— WHAT IS BEING ASKED —
Rewrite the data with "center" replaced by "midpoint" and everything else left unchanged.

— DATA SUPPLIED —
___

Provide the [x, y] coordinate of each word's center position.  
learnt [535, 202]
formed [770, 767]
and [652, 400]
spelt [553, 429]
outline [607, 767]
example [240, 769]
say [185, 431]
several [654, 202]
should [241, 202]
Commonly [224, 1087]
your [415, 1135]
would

___

— COMPLETED TASK —
Provide the [x, y] coordinate of each word's midpoint position.  
learnt [535, 202]
formed [770, 767]
and [652, 400]
spelt [553, 429]
outline [607, 767]
example [240, 769]
say [185, 431]
several [654, 202]
should [241, 202]
Commonly [224, 1087]
your [415, 1135]
would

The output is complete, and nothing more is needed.